**EXCERPT TO READ**:
>>>>

# Gem Show in Tucson?



## christa (Feb 5, 2010)

Passing through the area on tour and heard you can get a day job and payed cash at the huge gem show they host in downtown Tucson. Does anyone know how to get these day jobs, do you just show up somewhere, or do you have to go online? Thanks


----------



## sprout (Feb 5, 2010)

I may be wrong but I thought the Gem Show was in Quartzite?


----------



## bote (Feb 5, 2010)

quartzite has one, but the tucson one is the biggest in the world.
You can get work if you´re lucky. Go early in the morning and ask around, they will definitely be hiring people for tear down at the end. Be ready to bargain for a decent wage because some people will give like 6-7/hour if you let them.


----------



## bmb (Feb 6, 2010)

i've been to both. i like the one in Quartzsite better though. it was easy finding work if you're willing to show up on time and show them what you can do(setting up tents,etc),its all pretty easy grunt work for the most part. you can even sell rocks too,which is pretty cool.


----------



## Beegod Santana (Feb 6, 2010)

Um... Correct me if I'm wrong, but isn't the gem show over?


----------



## Poking Victim (Feb 15, 2010)

There aren't nearly as many gems and minerals in Quartzite as in Tucson.  Some vendors do both shows. You've just got to roam around to tents early in the morning asking if they need help. Mostly labor, moving heavy boxes and barrels of rocks around. You might land a sales job, though. Stack hella ROCK$$$


----------

<<<<

Listing on locating words and elements:

>>>>

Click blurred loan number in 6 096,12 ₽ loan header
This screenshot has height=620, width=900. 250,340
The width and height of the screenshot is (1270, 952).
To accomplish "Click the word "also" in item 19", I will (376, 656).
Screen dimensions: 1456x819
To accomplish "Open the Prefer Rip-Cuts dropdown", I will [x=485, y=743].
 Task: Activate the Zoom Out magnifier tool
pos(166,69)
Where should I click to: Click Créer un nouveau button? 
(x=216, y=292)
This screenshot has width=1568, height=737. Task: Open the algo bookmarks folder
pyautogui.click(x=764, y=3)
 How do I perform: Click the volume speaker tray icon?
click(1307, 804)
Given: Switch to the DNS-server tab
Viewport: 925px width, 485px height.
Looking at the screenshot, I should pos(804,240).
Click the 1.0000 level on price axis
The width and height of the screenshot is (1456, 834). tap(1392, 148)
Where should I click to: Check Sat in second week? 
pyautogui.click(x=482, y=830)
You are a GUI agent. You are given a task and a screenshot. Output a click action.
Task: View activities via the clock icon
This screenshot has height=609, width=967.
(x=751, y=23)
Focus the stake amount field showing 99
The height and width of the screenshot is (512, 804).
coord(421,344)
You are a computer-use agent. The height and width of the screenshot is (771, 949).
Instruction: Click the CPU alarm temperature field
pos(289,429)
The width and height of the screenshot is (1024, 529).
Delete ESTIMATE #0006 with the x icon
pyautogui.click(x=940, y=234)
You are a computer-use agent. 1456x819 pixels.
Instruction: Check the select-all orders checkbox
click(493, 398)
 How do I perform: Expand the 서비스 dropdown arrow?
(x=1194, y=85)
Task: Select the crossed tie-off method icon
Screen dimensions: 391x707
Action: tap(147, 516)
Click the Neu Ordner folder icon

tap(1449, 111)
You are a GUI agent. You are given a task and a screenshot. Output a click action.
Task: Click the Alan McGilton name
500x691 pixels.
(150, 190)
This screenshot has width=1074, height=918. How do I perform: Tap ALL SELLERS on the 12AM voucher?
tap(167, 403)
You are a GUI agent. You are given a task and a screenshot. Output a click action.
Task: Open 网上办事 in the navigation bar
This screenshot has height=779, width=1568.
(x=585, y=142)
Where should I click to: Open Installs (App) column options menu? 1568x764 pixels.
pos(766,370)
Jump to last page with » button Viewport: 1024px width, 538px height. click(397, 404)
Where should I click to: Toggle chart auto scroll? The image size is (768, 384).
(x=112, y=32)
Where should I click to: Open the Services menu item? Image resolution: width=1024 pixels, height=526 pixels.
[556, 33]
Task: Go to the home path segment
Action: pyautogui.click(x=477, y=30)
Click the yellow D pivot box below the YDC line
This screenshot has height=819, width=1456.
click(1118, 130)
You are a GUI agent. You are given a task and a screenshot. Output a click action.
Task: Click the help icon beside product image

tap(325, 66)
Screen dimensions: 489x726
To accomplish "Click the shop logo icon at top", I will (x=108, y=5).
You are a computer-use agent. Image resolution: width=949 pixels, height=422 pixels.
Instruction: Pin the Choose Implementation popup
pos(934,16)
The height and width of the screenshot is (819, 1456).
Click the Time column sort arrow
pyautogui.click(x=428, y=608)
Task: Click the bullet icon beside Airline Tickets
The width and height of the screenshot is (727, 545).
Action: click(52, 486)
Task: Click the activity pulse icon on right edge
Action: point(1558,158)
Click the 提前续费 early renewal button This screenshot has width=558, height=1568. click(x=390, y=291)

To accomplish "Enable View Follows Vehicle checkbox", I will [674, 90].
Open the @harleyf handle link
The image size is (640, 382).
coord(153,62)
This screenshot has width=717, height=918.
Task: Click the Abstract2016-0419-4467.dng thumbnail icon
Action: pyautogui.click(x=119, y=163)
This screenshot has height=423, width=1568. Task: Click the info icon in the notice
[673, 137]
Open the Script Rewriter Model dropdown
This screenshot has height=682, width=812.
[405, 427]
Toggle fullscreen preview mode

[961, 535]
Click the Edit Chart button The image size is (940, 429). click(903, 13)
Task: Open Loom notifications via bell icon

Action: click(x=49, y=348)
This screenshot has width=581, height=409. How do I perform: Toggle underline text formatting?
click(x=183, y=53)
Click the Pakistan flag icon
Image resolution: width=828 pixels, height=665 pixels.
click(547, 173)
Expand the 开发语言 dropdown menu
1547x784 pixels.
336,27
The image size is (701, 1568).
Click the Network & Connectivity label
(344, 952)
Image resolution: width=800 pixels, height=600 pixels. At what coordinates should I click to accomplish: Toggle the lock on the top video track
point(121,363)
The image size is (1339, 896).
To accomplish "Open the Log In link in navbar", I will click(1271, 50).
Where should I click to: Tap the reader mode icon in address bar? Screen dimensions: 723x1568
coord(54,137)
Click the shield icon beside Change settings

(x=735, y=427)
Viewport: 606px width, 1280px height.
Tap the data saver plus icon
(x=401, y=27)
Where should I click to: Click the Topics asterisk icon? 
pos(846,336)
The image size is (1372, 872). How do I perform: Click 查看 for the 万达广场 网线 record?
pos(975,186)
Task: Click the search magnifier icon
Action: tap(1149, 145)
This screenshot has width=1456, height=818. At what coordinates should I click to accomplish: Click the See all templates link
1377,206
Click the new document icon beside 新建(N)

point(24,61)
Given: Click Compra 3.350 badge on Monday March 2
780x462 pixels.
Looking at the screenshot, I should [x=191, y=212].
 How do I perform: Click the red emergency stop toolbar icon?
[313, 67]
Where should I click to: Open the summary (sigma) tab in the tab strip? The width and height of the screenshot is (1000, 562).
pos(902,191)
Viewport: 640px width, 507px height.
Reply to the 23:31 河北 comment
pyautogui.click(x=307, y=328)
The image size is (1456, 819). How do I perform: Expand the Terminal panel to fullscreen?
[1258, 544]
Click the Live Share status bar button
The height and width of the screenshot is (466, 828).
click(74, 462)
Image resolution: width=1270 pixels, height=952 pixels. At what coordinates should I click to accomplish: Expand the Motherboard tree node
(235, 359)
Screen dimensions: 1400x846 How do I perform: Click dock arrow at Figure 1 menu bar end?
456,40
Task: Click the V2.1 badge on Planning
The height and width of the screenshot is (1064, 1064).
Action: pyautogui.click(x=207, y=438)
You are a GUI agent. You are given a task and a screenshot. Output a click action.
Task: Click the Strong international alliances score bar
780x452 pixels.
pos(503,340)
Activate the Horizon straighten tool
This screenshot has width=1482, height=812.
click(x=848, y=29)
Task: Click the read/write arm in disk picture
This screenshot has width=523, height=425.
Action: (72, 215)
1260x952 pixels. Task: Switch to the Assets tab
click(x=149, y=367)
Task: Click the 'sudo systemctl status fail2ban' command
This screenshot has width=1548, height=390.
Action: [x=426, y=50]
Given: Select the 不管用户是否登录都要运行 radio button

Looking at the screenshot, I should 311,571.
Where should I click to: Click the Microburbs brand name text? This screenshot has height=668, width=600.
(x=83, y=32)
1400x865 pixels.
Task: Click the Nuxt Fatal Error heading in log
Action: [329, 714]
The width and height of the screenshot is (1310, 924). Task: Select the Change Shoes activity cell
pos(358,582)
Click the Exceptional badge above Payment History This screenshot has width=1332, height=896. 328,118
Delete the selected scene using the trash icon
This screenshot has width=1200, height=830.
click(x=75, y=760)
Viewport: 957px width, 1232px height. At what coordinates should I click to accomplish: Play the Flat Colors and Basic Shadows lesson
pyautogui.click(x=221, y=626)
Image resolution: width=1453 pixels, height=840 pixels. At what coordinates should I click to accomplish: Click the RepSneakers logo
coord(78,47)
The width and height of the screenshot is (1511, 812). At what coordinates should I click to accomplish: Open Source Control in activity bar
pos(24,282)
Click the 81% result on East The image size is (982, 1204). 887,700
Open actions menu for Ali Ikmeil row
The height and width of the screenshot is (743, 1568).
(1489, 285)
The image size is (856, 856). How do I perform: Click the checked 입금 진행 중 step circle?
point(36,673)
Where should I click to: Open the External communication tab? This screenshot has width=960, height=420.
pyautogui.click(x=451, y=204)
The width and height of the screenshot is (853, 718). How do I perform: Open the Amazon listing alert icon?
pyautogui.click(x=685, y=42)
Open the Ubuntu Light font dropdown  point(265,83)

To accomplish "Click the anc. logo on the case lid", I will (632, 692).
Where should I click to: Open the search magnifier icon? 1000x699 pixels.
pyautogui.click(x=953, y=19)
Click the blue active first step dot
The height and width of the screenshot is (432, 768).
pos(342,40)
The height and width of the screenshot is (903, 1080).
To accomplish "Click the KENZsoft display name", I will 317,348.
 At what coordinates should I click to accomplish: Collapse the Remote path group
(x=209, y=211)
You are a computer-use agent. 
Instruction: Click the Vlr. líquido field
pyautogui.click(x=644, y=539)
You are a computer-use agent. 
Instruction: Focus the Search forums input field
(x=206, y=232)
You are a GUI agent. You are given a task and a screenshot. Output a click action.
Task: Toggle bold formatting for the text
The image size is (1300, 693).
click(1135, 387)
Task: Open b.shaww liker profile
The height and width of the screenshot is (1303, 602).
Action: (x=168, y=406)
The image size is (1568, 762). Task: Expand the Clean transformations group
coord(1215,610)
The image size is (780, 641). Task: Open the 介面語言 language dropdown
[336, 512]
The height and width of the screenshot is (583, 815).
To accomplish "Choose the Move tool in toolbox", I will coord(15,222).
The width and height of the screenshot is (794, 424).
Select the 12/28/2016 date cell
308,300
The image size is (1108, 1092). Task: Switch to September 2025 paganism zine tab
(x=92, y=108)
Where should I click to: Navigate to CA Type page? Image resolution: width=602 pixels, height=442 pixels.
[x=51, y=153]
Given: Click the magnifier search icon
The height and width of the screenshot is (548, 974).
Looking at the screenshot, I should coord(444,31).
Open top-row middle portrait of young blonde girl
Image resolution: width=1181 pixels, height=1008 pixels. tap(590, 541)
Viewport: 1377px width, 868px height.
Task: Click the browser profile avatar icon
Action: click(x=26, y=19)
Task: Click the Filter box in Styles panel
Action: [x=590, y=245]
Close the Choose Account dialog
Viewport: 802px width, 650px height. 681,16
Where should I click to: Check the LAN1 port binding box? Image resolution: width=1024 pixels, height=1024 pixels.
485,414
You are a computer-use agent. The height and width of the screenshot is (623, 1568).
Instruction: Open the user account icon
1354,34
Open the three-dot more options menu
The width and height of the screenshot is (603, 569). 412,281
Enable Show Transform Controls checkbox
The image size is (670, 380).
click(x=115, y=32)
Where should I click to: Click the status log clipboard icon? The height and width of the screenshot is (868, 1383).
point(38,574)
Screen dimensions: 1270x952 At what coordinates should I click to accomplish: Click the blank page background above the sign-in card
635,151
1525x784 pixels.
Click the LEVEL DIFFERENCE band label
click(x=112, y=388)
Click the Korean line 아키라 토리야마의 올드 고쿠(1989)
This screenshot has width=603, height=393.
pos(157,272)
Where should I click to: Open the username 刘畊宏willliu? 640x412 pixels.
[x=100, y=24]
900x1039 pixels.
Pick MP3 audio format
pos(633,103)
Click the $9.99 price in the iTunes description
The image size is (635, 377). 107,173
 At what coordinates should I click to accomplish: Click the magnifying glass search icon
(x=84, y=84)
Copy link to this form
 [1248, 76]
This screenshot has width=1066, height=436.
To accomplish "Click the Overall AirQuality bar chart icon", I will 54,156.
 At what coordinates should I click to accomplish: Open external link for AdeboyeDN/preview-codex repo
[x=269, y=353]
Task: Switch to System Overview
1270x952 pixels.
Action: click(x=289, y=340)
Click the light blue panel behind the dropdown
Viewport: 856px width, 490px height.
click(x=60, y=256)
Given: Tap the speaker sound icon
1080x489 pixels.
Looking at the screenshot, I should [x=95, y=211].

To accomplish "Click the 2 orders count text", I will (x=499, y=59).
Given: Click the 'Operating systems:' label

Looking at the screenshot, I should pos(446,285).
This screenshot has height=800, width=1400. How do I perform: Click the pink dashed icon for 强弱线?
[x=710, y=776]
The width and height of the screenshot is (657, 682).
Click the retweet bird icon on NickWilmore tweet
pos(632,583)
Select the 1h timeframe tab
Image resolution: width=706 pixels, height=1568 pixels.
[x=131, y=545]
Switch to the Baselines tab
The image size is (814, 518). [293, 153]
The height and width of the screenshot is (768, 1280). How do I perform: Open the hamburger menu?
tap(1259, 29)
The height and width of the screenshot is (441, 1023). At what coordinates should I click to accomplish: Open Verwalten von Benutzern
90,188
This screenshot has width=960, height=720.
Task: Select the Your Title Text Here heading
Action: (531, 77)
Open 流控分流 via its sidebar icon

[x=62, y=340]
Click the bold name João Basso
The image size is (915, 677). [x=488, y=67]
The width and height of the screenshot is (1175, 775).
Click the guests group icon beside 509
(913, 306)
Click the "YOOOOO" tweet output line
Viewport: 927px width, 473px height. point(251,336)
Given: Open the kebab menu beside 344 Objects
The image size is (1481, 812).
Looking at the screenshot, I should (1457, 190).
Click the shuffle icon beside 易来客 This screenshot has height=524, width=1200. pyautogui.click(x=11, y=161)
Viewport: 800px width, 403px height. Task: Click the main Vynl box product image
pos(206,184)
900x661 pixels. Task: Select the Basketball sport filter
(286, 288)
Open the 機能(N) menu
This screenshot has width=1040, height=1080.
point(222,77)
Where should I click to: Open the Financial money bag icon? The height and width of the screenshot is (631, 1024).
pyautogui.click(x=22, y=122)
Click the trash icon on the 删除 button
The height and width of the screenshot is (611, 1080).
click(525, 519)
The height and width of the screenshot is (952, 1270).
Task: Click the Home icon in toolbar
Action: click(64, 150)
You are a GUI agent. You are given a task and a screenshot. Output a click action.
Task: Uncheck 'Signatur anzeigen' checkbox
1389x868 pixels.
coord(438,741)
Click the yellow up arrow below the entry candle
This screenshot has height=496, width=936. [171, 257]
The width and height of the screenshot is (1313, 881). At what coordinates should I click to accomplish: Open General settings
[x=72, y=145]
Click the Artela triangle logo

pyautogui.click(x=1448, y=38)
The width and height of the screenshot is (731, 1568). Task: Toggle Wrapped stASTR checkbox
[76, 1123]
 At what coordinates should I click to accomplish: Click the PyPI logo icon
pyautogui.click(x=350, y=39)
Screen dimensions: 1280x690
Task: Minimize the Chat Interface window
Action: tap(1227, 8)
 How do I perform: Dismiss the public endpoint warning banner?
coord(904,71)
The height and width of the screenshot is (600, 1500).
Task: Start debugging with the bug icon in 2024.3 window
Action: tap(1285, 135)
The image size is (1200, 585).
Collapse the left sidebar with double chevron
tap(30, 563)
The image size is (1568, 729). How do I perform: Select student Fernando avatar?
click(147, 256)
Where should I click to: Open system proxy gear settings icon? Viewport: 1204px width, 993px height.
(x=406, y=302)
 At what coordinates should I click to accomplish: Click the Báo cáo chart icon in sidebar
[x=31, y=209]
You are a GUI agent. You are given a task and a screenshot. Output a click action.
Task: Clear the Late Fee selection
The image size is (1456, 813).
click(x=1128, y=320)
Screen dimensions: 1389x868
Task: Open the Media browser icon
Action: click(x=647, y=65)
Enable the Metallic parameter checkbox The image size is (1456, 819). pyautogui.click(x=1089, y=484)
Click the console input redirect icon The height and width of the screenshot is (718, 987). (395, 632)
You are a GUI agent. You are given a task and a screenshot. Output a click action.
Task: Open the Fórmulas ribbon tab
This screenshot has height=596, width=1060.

<<<<

**WHAT YOU SHOULD DO**: Based on the gem show thread, say whether each statement agrees with it, answering yes or no and quoting the deciding words: (a) bote calls the Tucson show the biggest in the world; (b) bmb prefers the Tucson show to the one in Quartzsite; (c) Poking Victim says some vendors take part in both shows. The listing has no connection to the gem show thread.

**FULL OUTPUT**:
(a) Yes: "the tucson one is the biggest in the world."
(b) No: "i like the one in Quartzsite better though."
(c) Yes: "Some vendors do both shows."